> _ARTIGO_:
++++

Se profissionais podem cair em armadilhas quando não conferem cada detalhe matematicamente, imagine o que acontece com quem não é da área e resolve emitir opiniões sobre o assunto.

Mais uma vez, esses pontos ajudam a entender por que pessoas inteligentes e competentes em suas respectivas áreas, como Marcos Eberlin, Adauto Lourenço e outros, conseguem exibir tantos erros conceituais por parágrafo, quando falam em Cosmologia. Não é a área deles e constantemente demonstram não dominar os pré-requisitos necessários para lidar adequadamente com esses assuntos. Essa situação gera grande quantidade de premissas falsas, que alimentam diversas outras falácias. O desconhecimento nessa área não é vergonha, mas demonstra publicamente que as opiniões deles sobre esses assuntos não têm respaldo técnico. Esse é mais um motivo para que cada um fale apenas daquilo que domina tecnicamente.

Desqualificações

Esse assunto tem tudo a ver com a seção anterior. Há muitos que, além de não ter os pré-requisitos para lidar com assuntos sobre os quais divulgam opiniões fortes, ainda se baseiam na razão humana desarmada em domínios nos quais sabemos que ela falha miseravelmente. Divulgação assim é um desserviço não apenas ao criacionismo, mas à divulgação de conhecimento em geral. Infelizmente, é o que mais encontramos online por todos os lados.

Esclarecimentos que tenho fornecido a diversos formadores de opinião sobre tópicos que são minha especialidade e não a deles têm tido efeito em reduzir o problema. Houve época em que todas as palestras criacionistas a que assisti terminavam com argumentos do espantalho sobre Big Bang. Todos, biólogos, químicos, teólogos, filósofos, historiadores, educadores, paleontólogos, geólogos... todos pareciam considerar-se especialistas em Cosmologia e Astrofísica. Felizmente, a maioria dos divulgadores com quem conversei sobre o problema percebeu a situação e passou a se concentrar em sua especialidade.

Infelizmente, alguns preferiram as opiniões de pessoas de sua rede de confiança, o que faz sentido, que parecem especialistas, mas dão inúmeras demonstrações de também não possuir todos os pré-requisitos necessários para entender o assunto de que falam.

Meu propósito é defender a verdade, doa a quem doer. Todos temos falhas, todos temos lacunas de entendimento, lacunas de conhecimento e pontos comportamentais a melhorar. Entretanto, isso não nos dá liberdade de divulgar erros conceituais sobre temas que não dominamos. Quando erros conceituais importantes forem divulgados e eu tiver oportunidade de alertar o público sobre o problema, assim o farei, mesmo que isso seja entendido como desqualificação de alguém.

Associações com ateus

Não, o que achei irônico não foi o uso de argumentos de ateus. Para quem não quiser se dar ao trabalho de ler essa seção do meu artigo novamente, resumo aqui a ironia: criacionistas do universo jovem usaram argumentos falsos de Eric Lerner em favor do universo eterno.

++++

> _SEÇÃO DE DADOS_:
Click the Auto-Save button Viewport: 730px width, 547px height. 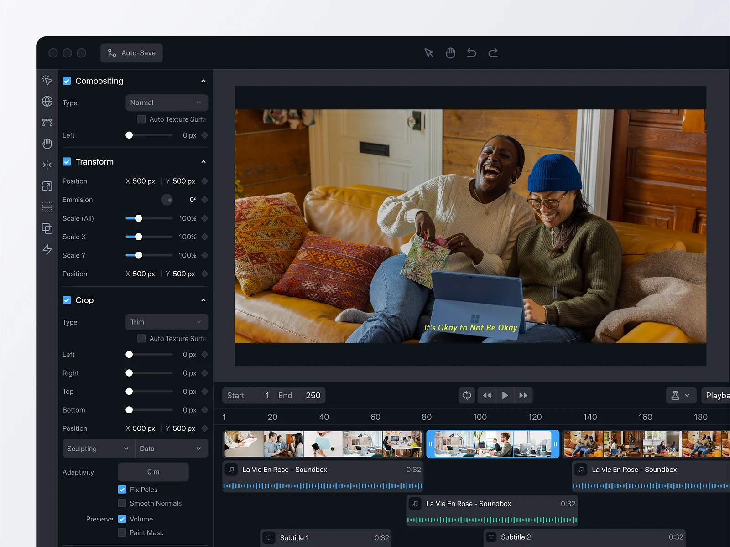point(131,53)
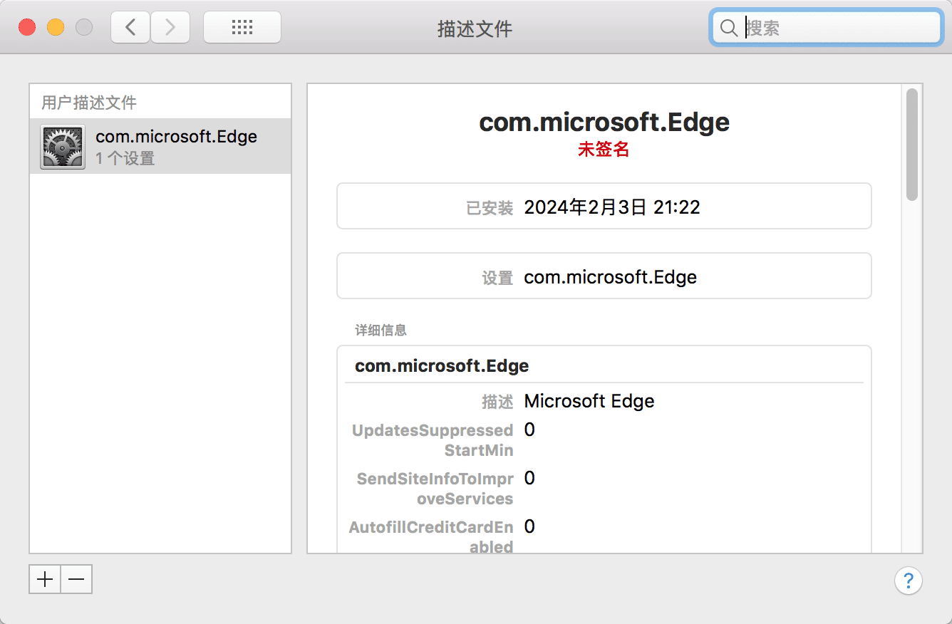The image size is (952, 624).
Task: Click the 已安装 date row
Action: pyautogui.click(x=604, y=207)
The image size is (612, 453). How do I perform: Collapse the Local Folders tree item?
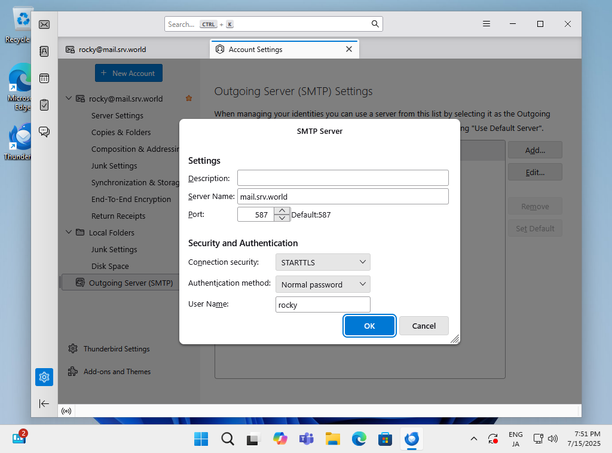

++++

> _PROBLEMAS_:
1. Segundo o artigo, com que argumentos terminavam, em certa época, todas as palestras criacionistas assistidas?
2. Indique se cada afirmação concorda com o artigo, respondendo sim ou não e citando as palavras do texto que decidem: (a) Marcos Eberlin e Adauto Lourenço são descritos como pessoas inteligentes e competentes em suas áreas. (b) O desconhecimento em Cosmologia é tratado como vergonhoso. (c) Criacionistas do universo jovem usaram argumentos de Eric Lerner em favor do universo eterno.
Os itens formam um material independente do artigo.

> _RESPOSTAS_:
1. Com argumentos do espantalho sobre Big Bang.

2.
(a) Sim: "pessoas inteligentes e competentes em suas respectivas áreas, como Marcos Eberlin, Adauto Lourenço e outros"
(b) Não: "O desconhecimento nessa área não é vergonha"
(c) Sim: "criacionistas do universo jovem usaram argumentos falsos de Eric Lerner em favor do universo eterno"